Stereotactic Thrombolysis With Tenecteplase for Supratentorial Intracerebral Hemorrhage

Exclusion Criteria20

• . Brainstem or cerebellar hemorrhage; or thalamic hemorrhage with significant midbrain shift accompanied by third nerve palsy or unreactive dilated pupils.
• . Irreversible brainstem dysfunction (bilateral fixed, dilated pupils and decerebrate posturing).
• . Secondary ICH caused by: head trauma, arteriovenous malformation (AVM), moyamoya disease, intracranial aneurysm, coagulation disorders (hereditary or acquired hemorrhagic diathesis, hemophilia, coagulation factor deficiency, leukemia, etc.), hemorrhagic transformation of cerebral infarction, or tumor; multiple intracranial hemorrhages, subarachnoid hemorrhage (SAH), primary intraventricular hemorrhage, drug-induced hemorrhagic stroke, subdural hemorrhage, epidural hemorrhage.
• . Significant abnormalities in the following laboratory parameters:(1)International normalized ratio (INR) > 1.4; any irreversible coagulopathy or known coagulation disorder that cannot be corrected with procoagulants to maintain INR ≤ 1.4. (2) Severe hepatic insufficiency: aspartate aminotransferase (AST) or alanine aminotransferase (ALT) ≥ 3 times the upper limit of normal (ULN). (3) Severe renal insufficiency: estimated glomerular filtration rate (eGFR) < 30 ml/min/1.73m². (4)Hemoglobin < 90 g/L.5）Platelet count < 100 × 10⁹/L.

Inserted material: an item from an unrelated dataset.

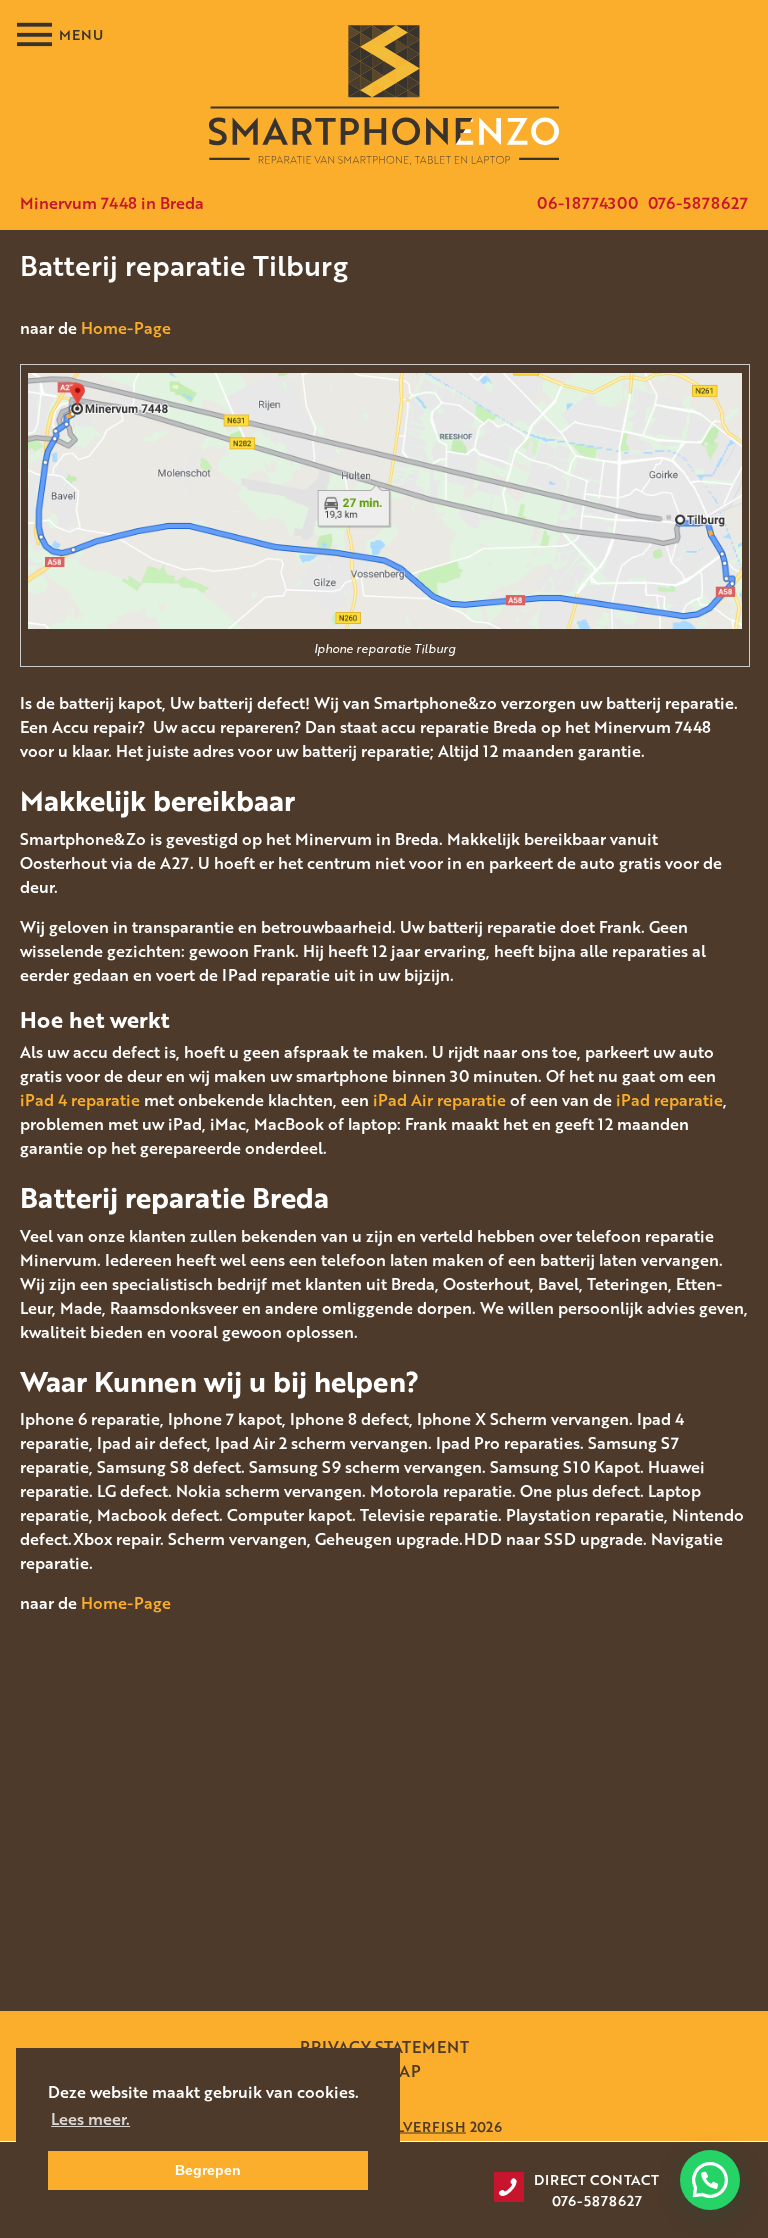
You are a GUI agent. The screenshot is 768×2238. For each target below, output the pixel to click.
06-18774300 (587, 203)
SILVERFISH (424, 2125)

• . History of malignancy, autoimmune diseases (including but not limited to systemic lupus erythematosus, systemic vasculitis), hemorrhagic diathesis (including various hereditary and acquired bleeding disorders), malignant arrhythmias, cardiac insufficiency (B-type natriuretic peptide \[BNP\] ≥ 1000 pg/mL or left ventricular ejection fraction \[LVEF\] ≤ 40%), acute myocardial infarction, acute or severe infectious diseases (e.g., intracranial infection, severe pneumonia, sepsis), or any other severe concurrent illness that may exacerbate the condition or interfere with efficacy assessment.
• . Known high risk of thromboembolism, including: presence of a mechanical heart valve prosthesis, history of left heart thrombus, mitral stenosis with atrial fibrillation, acute pericarditis, or subacute bacterial endocarditis. (Note: Atrial fibrillation without mitral stenosis is permitted).
• . Myocardial infarction within 30 days prior to randomization.
• .Use of anticoagulants (e.g., warfarin, dabigatran, rivaroxaban, apixaban) within 1 week prior to symptom onset.
• . History of internal bleeding (e.g., gastrointestinal bleeding, genitourinary bleeding, retroperitoneal bleeding) within 3 months prior to randomization.
• . Major surgery or vascular puncture (e.g., venesection, arterial puncture) within 3 months prior to randomization.
• . History of significant head trauma or severe stroke within 3 months prior to randomization.
• . History of intracerebral hemorrhage within 1 year prior to randomization.
• . Indications for craniotomy: (1) Progressive impairment of consciousness; (2)Preoperative signs of brain herniation (e.g., foramen magnum herniation, tentorial herniation) posing a life-threatening condition.
• . Intraventricular hemorrhage (IVH) or ICH with rupture into the ventricle causing intraventricular cast formation and/or hydrocephalus anticipated to require external ventricular drainage (EVD).
• . Patient or family requests craniotomy or neuroendoscopic surgery for hematoma evacuation.
• . Pre-randomization decision by patient/family for Do-Not-Resuscitate (DNR) or Do-Not-Intubate (DNI) orders regarding life-sustaining measures.
• . Known hypersensitivity or intolerance to TNK.
• . Pregnancy (positive urine pregnancy test) in women of childbearing potential.
• . Concurrent participation in another investigational drug or device study.
• . History of drug or alcohol abuse/dependence, severe dementia, or psychiatric disorder prior to randomization, anticipated to result in poor compliance and inability to complete follow-up.